I don’t remember who it was, but during the first months of the war, someone said that, regarding the hostages, Netanyahu, along with Defense Minister Galant needed to have a daily meeting with the head of the Mossad, head of the Shaback, Head of Military Intelligence and the IDF Chief of Staff where they had to provide progress on the location and plans to free the hostages. For anyone with a key project in the business world that is what we like to call a “no brainer”. There is a time dependent project that needs to get done and those responsible have to give daily updates – face to face, to their boss.
This wasn’t done of course and instead Netanyahu sent two people with vast experience in spying and catching terrorists but no experience in negotiations – to negotiate. This was never a good idea and after 13 months of failure (with the exception of the first deal which was due to vast military operations and the need for Hamas to catch their breath and to regroup) Netanyahu is sending the same people. The head of the Shaback has flown to Cairo to re-open negotiations with Hamas, where, post-Sinwar, there seems to be no incentive for the terrorist organization to compromise. The hostages are all they have left, and it makes no sense for them to give them up.
However, as we stated in a previous post, going straight to the people who hold the hostages might work. I am pretty confident it will work if combined with the “sticks” that are IDF firepower and Shaback pressure.

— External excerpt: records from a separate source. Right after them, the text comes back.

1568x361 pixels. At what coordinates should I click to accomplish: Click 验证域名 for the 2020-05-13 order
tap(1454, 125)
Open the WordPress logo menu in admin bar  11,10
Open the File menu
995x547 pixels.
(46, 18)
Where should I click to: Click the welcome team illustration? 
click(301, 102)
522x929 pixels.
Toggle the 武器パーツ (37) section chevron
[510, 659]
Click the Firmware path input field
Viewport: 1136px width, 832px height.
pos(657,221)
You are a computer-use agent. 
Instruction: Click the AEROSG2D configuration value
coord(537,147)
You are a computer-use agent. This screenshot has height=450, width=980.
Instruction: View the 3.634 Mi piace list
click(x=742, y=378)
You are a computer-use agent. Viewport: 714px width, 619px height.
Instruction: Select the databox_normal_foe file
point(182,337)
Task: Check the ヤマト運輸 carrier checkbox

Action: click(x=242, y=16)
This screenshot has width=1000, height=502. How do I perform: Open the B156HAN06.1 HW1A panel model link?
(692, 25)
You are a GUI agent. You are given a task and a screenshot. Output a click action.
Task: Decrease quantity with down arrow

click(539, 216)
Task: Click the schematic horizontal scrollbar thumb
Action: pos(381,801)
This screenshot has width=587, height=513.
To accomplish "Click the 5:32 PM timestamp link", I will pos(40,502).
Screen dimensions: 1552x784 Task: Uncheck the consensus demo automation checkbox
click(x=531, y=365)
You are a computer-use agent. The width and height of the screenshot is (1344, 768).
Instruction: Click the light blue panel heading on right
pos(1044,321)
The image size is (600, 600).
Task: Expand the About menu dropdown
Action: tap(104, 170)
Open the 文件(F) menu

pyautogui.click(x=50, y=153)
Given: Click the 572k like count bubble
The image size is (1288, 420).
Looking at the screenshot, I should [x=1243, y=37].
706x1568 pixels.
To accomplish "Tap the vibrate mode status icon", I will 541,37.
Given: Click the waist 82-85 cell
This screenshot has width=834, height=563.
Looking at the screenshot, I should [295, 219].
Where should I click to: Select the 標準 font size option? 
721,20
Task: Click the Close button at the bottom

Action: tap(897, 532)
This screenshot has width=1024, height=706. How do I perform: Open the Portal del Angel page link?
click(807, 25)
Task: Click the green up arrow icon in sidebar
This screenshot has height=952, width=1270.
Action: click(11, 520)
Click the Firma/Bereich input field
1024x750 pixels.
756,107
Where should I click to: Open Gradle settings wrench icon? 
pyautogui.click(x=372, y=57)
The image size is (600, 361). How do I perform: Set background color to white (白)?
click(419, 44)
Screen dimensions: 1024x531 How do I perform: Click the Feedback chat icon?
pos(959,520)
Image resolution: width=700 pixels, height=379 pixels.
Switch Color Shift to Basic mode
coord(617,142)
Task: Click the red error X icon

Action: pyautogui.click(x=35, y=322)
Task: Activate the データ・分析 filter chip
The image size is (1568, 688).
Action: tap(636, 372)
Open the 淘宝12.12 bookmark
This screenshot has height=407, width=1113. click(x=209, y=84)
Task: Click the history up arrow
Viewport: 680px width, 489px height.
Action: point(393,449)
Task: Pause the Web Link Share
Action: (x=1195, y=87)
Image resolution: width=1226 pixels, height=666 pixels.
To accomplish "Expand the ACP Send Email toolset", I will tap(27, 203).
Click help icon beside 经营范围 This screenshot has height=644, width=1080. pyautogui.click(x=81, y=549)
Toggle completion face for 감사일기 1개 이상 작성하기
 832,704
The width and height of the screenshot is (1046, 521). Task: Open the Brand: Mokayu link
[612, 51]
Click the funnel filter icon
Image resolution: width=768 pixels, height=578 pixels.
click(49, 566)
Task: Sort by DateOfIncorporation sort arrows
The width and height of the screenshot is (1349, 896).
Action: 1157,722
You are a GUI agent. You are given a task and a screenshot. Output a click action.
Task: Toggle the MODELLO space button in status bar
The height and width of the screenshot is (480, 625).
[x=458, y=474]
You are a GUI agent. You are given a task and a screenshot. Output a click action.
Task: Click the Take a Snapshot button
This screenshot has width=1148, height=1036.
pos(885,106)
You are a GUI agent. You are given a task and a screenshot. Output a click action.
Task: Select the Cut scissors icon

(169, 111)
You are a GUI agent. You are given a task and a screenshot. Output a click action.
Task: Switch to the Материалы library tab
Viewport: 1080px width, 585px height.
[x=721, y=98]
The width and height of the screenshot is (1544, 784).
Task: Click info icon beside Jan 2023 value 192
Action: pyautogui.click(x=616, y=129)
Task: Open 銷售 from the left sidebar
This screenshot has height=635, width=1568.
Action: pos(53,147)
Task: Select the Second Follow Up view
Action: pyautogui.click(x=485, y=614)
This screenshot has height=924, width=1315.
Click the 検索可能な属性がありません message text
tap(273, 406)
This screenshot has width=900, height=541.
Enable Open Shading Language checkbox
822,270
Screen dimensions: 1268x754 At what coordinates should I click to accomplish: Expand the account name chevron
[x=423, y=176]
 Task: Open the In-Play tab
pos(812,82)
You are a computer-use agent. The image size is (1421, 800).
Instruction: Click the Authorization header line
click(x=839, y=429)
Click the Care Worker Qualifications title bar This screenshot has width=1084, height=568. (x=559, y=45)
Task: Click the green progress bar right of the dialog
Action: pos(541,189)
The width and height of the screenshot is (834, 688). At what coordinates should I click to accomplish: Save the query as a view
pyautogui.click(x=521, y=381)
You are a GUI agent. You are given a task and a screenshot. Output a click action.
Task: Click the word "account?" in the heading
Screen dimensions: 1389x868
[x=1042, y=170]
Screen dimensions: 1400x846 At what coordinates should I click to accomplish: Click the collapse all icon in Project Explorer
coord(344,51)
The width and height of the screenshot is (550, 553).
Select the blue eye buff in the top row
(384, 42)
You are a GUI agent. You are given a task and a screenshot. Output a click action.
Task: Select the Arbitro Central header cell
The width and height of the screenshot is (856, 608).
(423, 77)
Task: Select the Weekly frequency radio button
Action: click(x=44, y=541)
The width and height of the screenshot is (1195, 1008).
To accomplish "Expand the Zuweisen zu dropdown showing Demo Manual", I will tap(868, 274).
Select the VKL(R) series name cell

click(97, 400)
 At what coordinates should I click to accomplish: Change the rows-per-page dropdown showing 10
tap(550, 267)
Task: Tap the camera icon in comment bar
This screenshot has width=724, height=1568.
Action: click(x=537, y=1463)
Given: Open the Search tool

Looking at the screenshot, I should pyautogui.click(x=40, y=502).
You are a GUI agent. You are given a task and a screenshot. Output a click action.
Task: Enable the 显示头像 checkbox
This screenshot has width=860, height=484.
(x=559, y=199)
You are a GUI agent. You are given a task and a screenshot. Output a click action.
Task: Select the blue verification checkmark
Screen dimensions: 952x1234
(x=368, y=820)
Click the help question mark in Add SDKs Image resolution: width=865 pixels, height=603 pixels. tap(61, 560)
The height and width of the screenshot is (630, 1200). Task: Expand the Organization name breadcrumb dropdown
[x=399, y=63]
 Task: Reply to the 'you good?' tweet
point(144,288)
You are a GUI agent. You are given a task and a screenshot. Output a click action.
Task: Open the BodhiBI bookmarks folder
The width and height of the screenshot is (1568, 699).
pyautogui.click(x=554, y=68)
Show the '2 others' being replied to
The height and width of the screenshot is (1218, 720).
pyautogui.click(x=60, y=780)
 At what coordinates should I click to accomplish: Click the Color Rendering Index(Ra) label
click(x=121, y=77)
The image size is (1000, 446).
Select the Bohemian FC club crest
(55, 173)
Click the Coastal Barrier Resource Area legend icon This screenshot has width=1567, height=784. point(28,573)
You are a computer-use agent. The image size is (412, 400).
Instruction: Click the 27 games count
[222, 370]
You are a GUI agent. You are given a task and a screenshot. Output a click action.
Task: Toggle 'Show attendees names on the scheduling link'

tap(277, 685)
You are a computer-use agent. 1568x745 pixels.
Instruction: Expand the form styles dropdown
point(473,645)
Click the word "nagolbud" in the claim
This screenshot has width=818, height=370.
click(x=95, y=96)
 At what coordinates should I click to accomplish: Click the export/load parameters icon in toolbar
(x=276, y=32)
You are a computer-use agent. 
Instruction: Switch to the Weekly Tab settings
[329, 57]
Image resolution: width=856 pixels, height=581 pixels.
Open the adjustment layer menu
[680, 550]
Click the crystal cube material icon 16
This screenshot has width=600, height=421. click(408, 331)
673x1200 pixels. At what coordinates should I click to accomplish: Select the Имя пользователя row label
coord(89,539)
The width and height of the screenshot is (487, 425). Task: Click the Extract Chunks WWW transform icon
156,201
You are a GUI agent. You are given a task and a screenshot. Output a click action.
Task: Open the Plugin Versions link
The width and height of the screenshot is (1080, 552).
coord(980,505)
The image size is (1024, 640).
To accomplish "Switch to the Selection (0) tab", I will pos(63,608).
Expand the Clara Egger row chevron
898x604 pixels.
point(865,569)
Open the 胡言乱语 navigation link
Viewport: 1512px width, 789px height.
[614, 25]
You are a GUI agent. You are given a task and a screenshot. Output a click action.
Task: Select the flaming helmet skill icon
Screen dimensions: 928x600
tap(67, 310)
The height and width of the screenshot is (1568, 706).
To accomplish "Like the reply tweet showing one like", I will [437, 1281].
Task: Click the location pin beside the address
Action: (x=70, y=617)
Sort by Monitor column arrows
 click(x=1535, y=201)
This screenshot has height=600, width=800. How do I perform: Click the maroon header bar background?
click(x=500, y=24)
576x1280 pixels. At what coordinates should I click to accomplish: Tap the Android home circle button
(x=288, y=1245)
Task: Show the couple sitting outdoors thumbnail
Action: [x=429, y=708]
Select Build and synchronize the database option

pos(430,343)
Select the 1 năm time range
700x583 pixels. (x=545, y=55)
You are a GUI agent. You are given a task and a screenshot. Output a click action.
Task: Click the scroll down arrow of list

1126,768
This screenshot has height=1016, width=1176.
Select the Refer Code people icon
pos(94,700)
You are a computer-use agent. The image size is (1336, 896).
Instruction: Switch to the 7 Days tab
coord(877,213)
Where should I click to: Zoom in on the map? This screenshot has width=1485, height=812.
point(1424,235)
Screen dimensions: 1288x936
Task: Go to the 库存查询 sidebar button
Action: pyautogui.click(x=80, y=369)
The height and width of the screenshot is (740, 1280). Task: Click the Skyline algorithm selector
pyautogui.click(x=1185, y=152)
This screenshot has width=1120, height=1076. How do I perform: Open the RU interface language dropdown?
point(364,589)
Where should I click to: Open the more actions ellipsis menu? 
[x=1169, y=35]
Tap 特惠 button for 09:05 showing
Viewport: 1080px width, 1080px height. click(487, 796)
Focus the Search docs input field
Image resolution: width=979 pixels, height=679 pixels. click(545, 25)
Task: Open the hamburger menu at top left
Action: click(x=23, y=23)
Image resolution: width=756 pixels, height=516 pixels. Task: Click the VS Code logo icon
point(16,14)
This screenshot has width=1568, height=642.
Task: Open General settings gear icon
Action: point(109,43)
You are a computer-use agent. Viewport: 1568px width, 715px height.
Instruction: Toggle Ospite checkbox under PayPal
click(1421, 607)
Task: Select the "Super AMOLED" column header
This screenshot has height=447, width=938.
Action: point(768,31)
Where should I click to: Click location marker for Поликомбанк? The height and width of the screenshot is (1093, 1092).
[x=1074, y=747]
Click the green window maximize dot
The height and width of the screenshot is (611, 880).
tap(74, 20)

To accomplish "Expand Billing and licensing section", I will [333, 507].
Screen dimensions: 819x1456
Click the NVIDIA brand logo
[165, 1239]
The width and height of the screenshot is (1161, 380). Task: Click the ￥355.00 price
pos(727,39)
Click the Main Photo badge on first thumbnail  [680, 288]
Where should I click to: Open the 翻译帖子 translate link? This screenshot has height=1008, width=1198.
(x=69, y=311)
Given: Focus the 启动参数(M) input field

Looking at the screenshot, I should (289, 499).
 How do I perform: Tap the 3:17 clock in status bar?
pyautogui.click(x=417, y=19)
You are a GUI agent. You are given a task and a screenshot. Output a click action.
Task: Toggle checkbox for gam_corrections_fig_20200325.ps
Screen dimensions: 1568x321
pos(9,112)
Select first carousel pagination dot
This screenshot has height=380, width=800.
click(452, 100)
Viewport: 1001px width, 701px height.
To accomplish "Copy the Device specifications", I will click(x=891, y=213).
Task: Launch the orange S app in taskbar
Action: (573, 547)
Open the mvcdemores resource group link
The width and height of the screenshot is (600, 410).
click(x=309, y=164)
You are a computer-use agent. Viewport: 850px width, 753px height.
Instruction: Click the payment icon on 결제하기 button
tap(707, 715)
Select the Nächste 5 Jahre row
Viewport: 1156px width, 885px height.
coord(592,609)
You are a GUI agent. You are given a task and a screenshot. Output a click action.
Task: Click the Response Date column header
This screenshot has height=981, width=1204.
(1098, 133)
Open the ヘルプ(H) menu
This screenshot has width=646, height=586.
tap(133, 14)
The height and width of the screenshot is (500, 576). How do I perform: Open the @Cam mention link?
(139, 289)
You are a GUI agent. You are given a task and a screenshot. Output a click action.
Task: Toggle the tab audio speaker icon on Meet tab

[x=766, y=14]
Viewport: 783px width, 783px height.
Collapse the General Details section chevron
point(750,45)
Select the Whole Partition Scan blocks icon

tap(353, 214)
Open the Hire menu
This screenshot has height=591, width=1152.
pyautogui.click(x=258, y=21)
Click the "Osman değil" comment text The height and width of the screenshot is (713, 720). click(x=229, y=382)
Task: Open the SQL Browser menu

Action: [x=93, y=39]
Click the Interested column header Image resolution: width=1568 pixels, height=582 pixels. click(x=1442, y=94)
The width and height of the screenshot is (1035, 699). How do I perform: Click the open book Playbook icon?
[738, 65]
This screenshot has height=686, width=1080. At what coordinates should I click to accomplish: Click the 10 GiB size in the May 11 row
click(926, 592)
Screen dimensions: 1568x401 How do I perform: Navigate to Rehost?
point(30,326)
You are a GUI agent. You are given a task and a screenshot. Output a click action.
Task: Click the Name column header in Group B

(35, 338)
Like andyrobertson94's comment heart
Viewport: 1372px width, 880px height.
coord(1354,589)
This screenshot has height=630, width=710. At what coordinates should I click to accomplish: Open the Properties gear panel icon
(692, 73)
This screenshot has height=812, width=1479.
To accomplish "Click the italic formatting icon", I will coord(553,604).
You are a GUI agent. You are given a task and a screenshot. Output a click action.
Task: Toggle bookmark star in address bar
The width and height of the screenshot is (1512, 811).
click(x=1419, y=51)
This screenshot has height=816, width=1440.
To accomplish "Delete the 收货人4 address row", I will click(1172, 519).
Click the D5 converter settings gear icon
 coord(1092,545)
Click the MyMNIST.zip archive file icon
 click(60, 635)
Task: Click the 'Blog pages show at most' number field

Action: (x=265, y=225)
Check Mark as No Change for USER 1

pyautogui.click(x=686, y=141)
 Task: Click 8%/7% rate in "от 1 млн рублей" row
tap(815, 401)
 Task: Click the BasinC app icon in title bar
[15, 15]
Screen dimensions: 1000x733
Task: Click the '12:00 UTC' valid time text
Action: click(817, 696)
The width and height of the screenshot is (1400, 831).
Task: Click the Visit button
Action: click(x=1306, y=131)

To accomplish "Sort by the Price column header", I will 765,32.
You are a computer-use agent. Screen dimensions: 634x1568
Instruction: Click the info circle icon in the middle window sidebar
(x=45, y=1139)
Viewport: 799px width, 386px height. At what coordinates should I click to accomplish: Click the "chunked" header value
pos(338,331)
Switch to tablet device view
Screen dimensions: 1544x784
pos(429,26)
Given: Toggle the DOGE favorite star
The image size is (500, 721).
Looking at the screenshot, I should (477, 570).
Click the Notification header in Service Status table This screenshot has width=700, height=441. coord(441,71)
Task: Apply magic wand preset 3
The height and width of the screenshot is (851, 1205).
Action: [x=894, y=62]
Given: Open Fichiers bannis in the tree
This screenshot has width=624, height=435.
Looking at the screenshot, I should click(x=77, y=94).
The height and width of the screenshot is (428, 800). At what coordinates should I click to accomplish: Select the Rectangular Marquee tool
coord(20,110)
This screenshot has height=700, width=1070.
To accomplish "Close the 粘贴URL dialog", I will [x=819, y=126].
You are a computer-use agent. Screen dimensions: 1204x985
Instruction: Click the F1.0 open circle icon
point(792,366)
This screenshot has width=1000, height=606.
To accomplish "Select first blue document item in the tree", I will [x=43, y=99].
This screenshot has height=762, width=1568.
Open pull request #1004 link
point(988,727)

But there could be other ways to get them back. A little inter-agency competition by forcing the heads of the security services to answer the question: “What did you do in the past 24 hours to get the hostages back and what are your plans for the next 24 hours?” might unlock the creativity that has been missing for the past 13 months.
If we need to send people to Egypt or Qatar or Paris to negotiate, we should send actual negotiators and not spy chiefs. Let the spy chiefs figure “out of the box” ways to get them. A hostage “operation beeper” if you like.
The same old thing is not working and every governmental (and maybe non-governmental) entity in the country needs to be working on it. As the “start-up nation” surely Israel can come up with more creative and successful solutions than sitting in a hotel room in Doha talking to people who are NOT holding the hostages. There needs to be a greater sense of urgency to get them back. It is time to be creative. If the current chiefs of the Shaback, Mossad and IDF can’t figure it out then fire those chiefs and bring in new ones who can. And let’s add to the team – the private sector in Israel has solved problems no one thought were solvable. In addition to the daily meeting of the security chiefs we need daily meetings with the creative types that turned Israel into the Start Up Nation.
This failure to locate and free the hostages cannot go on.
NOTE: For those who wait impatiently for the next Angry Demagogue post – we will be travelling for a few weeks so we might not be writing.
Anger is a poor substitute for intelligence.